Chaque année, des millions d’enfants rejoignent les bancs de l’école, imposant à l’État la nécessité d’investir durablement dans ce secteur clé.

L’une des mesures les plus marquantes de ces dernières années demeure la gratuité de l’enseignement primaire, impulsée par le Président de la République, Félix Tshisekedi.

D’après les chiffres du ministère de l’Éducation nationale, plus de 20 millions d’enfants fréquentent aujourd’hui l’école primaire, contre environ 12 millions avant la mise en œuvre de cette réforme. Une évolution significative qui traduit l’élargissement de l’accès à l’éducation pour des millions de familles congolaises.

Sous la coordination du Gouvernement dirigé par la Première Ministre Judith Suminwa Tuluka, cette politique continue de produire des effets positifs, notamment en réduisant la charge financière supportée par les parents et en favorisant une école plus inclusive.

Amélioration des conditions des enseignants

Le Gouvernement a également placé la situation des enseignants parmi ses priorités. Le secteur éducatif compte plus de 800 000 enseignants, dont plusieurs ont longtemps exercé dans des conditions difficiles.

Parmi les avancées enregistrées figurent la régularisation progressive de la paie, l’intégration des enseignants dits « nouvelles unités » dans le système officiel de rémunération, ainsi que des ajustements salariaux progressifs.
La question des enseignants retraités connaît également des évolutions encourageantes. Plusieurs milliers d’entre eux ont commencé à bénéficier de leurs droits, après de longues années d’attente.
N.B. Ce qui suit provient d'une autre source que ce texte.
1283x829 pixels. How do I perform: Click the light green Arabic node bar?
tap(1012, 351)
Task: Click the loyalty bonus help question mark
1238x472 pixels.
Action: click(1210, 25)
Selon les annonces du Vice-Premier ministre chargé du Budget, Adolphe Muzito, environ 4 000 enseignants pourraient être admis à la retraite dans une première phase, tandis que 43 000 autres seraient progressivement concernés à partir de 2026, avec la prise en charge des indemnités prévues dans le prochain collectif budgétaire.
Parallèlement, 3 000 enseignants supplémentaires devraient être pris en charge dès ce mois d’avril, mettant fin à une situation de non-paiement qui affectait une partie du personnel éducatif.

Malgré ces avancées, plusieurs défis demeurent. Le manque d’infrastructures scolaires, la surcharge des classes avec parfois plus de 50 élèves par enseignant, ainsi que la qualité de l’encadrement pédagogique restent des préoccupations majeures.
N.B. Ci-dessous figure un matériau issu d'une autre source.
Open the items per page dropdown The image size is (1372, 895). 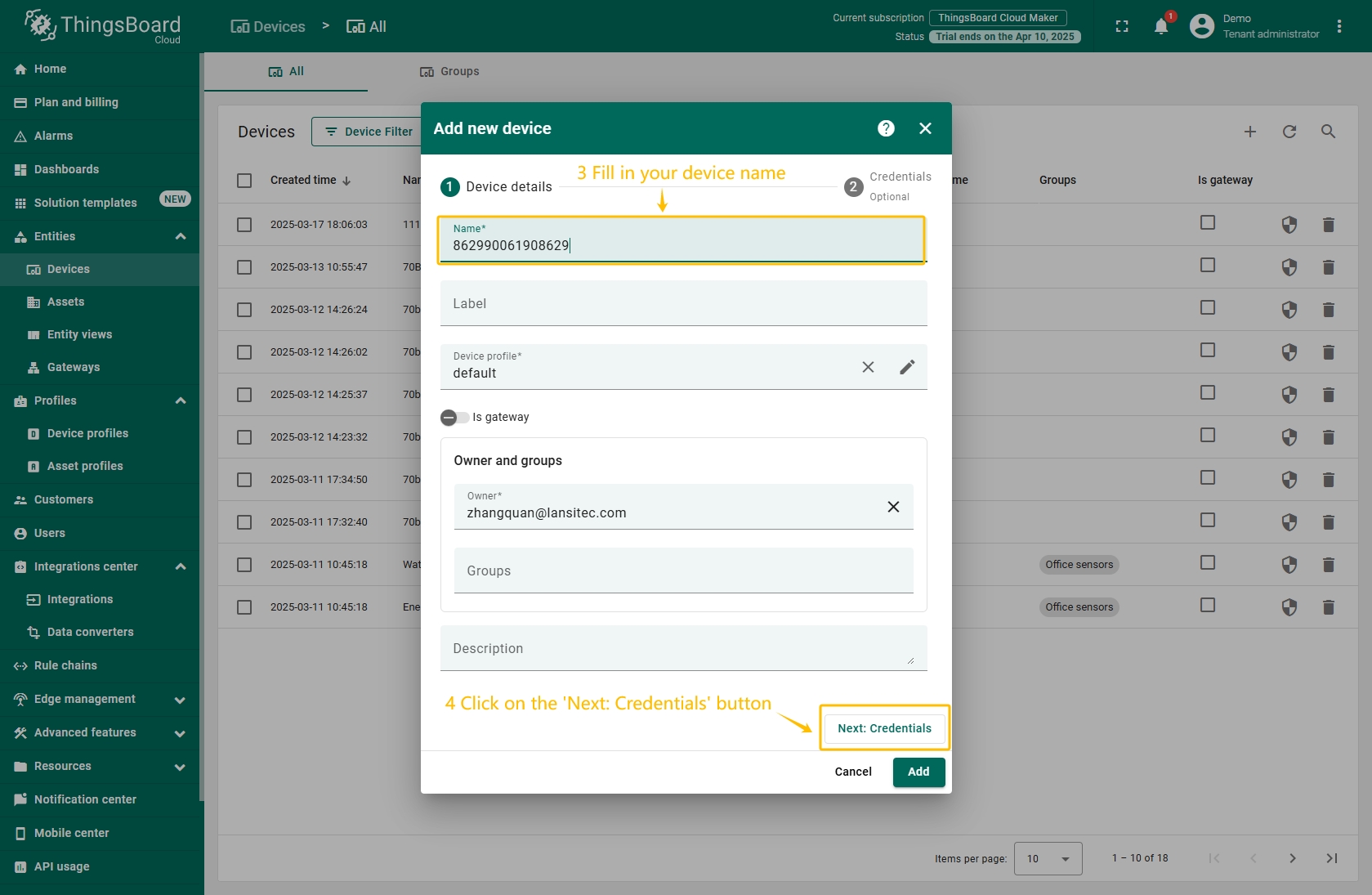[x=1048, y=858]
Pour y répondre, le Gouvernement mise notamment sur le Programme de développement local des 145 territoires (PDL-145 T), qui prévoit la construction d’écoles et d’autres infrastructures de base à travers le pays.

Une jeunesse à préparer pour demain

Les réformes en cours traduisent la volonté des autorités de bâtir un système éducatif plus juste, plus performant et mieux adapté aux besoins du pays. L’éducation demeure en effet un levier fondamental pour former des citoyens responsables, promouvoir les valeurs éthiques et soutenir la transformation nationale.

En cette Journée nationale de l’enseignement, la nation rend hommage aux enseignants, véritables artisans du savoir, dont l’engagement quotidien contribue à façonner l’avenir de la jeunesse congolaise.